Z 10,6 miliona obserwujących na Instagram i milion obserwujących dalej Świergot, w dzwonieniu nie ma hiperboli Hailey Baldwin gwiazda mediów społecznościowych.
A wraz z tą globalną sławą przychodzi zarówno ogromne wsparcie, jak i fale negatywności. W październikowym wydaniu Magazyn modowy, model ujawnia wady posiadania dużej liczby obserwujących w mediach społecznościowych.
„To dodaje wiele warstw niepewności” – ujawnia Baldwin. „Mówi się ci na znacznie większą skalę, że nie jesteś ładna, nie jesteś taka, nie jesteś taka. Zasadniczo dodaje to wiele warstw zastraszania… Myślisz o tym, co mówią i zastanawiasz się, czy mają rację”.
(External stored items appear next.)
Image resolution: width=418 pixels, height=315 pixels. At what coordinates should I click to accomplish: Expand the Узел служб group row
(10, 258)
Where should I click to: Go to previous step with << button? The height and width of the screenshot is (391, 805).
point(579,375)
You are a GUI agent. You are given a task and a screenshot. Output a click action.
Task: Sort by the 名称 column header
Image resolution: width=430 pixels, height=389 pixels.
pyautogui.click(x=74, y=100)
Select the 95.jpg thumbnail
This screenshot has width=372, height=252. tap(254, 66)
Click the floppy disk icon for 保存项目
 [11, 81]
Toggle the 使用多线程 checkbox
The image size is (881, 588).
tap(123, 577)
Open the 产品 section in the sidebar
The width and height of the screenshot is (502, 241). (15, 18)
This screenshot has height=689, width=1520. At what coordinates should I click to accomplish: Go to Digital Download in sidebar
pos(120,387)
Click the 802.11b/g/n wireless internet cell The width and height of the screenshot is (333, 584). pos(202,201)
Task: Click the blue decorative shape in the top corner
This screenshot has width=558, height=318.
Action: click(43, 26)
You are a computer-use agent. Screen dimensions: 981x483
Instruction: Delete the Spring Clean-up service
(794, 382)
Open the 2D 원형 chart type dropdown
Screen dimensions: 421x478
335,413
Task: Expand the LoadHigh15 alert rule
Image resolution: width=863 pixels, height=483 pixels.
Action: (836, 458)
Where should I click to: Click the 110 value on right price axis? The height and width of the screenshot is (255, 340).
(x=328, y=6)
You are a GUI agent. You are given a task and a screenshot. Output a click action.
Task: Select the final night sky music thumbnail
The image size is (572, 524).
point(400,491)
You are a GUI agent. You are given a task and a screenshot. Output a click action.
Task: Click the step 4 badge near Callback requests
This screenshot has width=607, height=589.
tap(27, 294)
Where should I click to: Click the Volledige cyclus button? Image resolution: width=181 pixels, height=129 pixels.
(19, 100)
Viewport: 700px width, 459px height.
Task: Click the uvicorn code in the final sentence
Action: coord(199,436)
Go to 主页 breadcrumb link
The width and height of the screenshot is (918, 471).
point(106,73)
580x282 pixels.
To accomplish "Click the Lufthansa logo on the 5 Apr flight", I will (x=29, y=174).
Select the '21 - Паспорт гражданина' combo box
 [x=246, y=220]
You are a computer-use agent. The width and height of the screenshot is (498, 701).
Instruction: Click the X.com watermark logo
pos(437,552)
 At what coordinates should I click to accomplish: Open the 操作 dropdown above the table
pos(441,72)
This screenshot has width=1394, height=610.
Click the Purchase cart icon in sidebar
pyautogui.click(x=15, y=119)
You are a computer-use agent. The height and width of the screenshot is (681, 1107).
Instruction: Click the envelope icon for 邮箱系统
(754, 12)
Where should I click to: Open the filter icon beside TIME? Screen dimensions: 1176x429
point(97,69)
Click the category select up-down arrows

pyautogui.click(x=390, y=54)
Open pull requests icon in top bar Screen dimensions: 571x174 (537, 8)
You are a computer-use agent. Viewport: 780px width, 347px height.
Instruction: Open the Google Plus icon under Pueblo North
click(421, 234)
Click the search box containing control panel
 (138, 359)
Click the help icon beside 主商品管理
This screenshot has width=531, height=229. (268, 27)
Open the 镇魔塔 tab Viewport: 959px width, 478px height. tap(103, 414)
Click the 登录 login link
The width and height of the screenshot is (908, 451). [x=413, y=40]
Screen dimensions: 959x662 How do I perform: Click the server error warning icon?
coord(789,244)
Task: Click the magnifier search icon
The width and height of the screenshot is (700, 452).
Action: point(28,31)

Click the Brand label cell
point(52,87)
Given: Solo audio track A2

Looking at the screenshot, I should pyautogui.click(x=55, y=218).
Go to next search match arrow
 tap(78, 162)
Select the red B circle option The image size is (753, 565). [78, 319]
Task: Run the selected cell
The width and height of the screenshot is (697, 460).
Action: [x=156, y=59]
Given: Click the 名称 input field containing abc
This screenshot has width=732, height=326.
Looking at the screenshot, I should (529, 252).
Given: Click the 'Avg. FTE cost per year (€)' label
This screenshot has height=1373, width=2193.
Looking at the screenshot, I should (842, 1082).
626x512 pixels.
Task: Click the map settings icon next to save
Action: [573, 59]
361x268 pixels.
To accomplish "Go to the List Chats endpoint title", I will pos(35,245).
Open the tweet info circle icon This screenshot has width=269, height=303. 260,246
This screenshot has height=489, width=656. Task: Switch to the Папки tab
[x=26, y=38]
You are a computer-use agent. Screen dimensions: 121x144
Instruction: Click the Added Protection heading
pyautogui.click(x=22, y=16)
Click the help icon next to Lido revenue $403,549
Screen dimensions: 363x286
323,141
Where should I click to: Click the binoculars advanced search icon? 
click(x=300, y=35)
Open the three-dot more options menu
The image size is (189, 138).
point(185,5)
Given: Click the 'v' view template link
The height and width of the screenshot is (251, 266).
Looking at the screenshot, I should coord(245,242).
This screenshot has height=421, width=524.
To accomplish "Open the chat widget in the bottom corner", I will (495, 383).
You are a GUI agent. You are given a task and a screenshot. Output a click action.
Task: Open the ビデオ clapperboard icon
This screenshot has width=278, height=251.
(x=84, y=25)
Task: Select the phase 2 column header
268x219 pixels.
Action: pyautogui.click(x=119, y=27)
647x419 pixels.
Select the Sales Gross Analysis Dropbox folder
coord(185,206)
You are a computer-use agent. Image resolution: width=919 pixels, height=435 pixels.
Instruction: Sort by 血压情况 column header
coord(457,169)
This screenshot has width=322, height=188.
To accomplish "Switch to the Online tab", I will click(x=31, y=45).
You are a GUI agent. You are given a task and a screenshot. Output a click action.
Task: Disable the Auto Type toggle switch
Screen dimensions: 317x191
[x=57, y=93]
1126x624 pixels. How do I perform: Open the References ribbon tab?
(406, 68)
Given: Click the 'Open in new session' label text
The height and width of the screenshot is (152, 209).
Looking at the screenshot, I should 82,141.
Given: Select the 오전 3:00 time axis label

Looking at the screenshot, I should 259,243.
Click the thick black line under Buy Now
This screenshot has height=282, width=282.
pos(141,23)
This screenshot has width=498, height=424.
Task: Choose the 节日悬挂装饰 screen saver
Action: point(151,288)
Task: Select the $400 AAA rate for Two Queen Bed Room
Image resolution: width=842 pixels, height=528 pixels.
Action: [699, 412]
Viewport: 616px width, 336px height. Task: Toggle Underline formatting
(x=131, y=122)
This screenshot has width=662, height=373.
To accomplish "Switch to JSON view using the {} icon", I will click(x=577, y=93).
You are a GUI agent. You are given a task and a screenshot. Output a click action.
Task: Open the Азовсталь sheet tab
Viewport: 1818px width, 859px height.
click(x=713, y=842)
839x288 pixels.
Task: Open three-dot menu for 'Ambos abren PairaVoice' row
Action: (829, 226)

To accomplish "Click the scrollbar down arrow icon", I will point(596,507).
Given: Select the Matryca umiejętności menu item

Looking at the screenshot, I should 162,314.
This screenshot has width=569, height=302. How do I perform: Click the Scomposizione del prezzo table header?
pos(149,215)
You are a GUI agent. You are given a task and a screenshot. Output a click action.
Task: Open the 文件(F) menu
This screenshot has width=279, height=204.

Baldwin opowiada również o tym, jak polega na swojej wierze, aby pozostać ugruntowaną i optymistyczną. „Nie sądzę, żeby ktokolwiek bał się tego reprezentować lub mówić o tym, chociaż czuję, że jest w chrześcijaństwie coś, co sprawia, że ludzie są bardzo drażliwi” – wyznaje Baldwin swoją wiarę. „Dlatego, teraz w wieku 20 lat, staram się otaczać ludźmi, którzy wierzą w to samo, co ja – którzy podążają za tym i są na to otwarci – ponieważ zbyt trudno jest stale skłaniać ludzi do zrozumienia tego, co robię, jeśli po prostu nie są zainteresowani to."
Wyobrażamy sobie, że gwiazda Baldwina będzie nadal świecić coraz jaśniej i jaśniej.